No mesmo esteio, a possibilidade de aplicação da prisão preventiva a fim de evitar a reiteração de práticas delituosas não coaduna com o pensamento garantista. Aliás, a ideia do direito penal proteger uma futura reiteração delituosa é rechaçada por Aury Lopes Jr. Veja:

 

 

A prisão para garantia da ordem pública sob o argumento de “perigo de reiteração” bem reflete o anseio mítico por um direito penal do futuro, que nos proteja do que pode (ou não) vir a ocorrer. Nem o direito penal, menos ainda o processo, está legitimado à pseudotutela do futuro (que é aberto, indeterminado, imprevisível). Além de existir um periculosômetro (tomando emprestada a expressão de ZAFFARONI), é um argumento inquisitório, pois irrefutável. Como provar que amanhã, se permanecer solto, não cometerei um crime? Uma prova impossível de ser feita, tão impossível como a afirmação de que amanhã eu o praticarei. Trata-se de recusar o papel de juízes videntes, pois ainda não equiparam os foros brasileiros com bolas de cristal... (LOPES JR., 2012, p. 869)  

 

 

De igual modo, a prisão preventiva para a garantia da ordem econômica é inconstitucional, na medida que, como a anterior, o conceito não é impreciso.

No mesmo esteio, acreditamos que a aplicação da lei penal deve ser de forma vinculada, principalmente quando o assunto é a segregação, e não, de forma discricionária, como quer parte do caput do art. 312 do CPP.

Por fim, no que tange a prisão temporária, esta é, como sabido, uma lei inconstitucional, haja vista que, sua criação, se deu através de Medida Provisória (MP n° 111, de 24 de novembro de 1989), logo, considerando, conforme dicção do art. 62, § 1°, inciso I, alínea “b”, não poderia existir.

Diga-se também que, embora tenha sido convertida em lei, seu vício na origem não pode ser sanado, sendo, portanto, inconstitucional.

 

 

CONCLUSÃO

 

 

Após este estudo, conclui-se que, as prisões cautelares, em partes são constitucionais.
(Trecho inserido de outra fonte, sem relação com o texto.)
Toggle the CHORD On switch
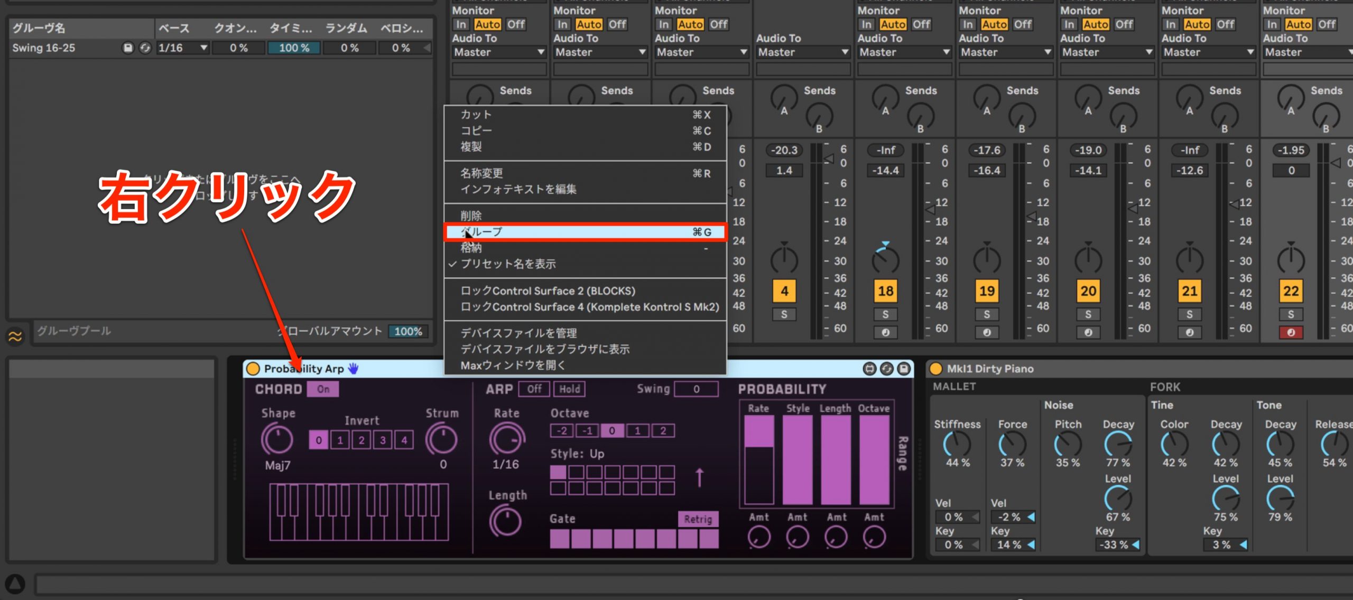Screen dimensions: 1353x600 323,389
A prisão em flagrante, realizada nos moldes do art. 302 do Código de Processo Penal, encontra-se plenamente de acordo com o estabelecido no art. 5°, inciso LXI da Constituição.
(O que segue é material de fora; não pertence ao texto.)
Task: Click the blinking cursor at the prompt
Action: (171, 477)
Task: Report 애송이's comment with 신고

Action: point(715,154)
Já a prisão preventiva, como descrito anteriormente, fundamentada sob o paradoxo de garantia da ordem pública ou da ordem econômica, não poderia existir, haja vista que, a lei processual penal deveria descrever claramente quando ocorreria tal situação, e não, deixar a encargo de um juízo cognitivo dos magistrados.

Quanto à prisão para assegurar a aplicação da lei penal, quando houver prova da existência do crime e indícios suficientes de autoria, ao nosso ver, é totalmente Constitucional, e revela-se verdadeiramente uma prisão cautelar, de modo assegurar, nos casos em que o réu tenta se furtar a aplicação da persecução criminal, a aplicação das normas penais.

No mesmo esteio, descumprindo o réu as medidas cautelares diversas da prisão, a aplicação da prisão preventiva é totalmente válida, pois, demonstra um claro indício de que o celerado poderá se esquivar de eventual condenação.

Por fim, quanto à prisão temporária, esta é, como descrito alhures, inconstitucional desde a origem.

Neste norte, prender alguém sob o argumento de ser imprescindível para as investigações, como quer com a prisão temporária, revela-se contrário ao princípio da presunção de inocência, na medida que, a prova de culpa é incumbência do próprio estado, e não, do acusado.

Logo, a polícia que deve buscar meios para provar a culpabilidade do agente, não devendo os magistrados, colocar em cárcere o indivíduo para que isso ocorra.

Assim, denota-se que para aplicar as medidas cautelares, deve o magistrado analisar se estas são verdadeiramente cabíveis, não se furtando a banalizar, como vemos atualmente, sua aplicação.

Cremos que o Legislativo deve especificar com exatidão as hipóteses para aplicação da prisão preventiva, sob pena de termos, com se tem havido, um cumprimento de pena antecipado, sendo esta incompatível com o princípio da presunção de inocência

Conclui-se por fim, que as prisões cautelares, devem ser utilizadas como derradeira e ultima alternativa, e não ao alvedrio do que se tem aplicado.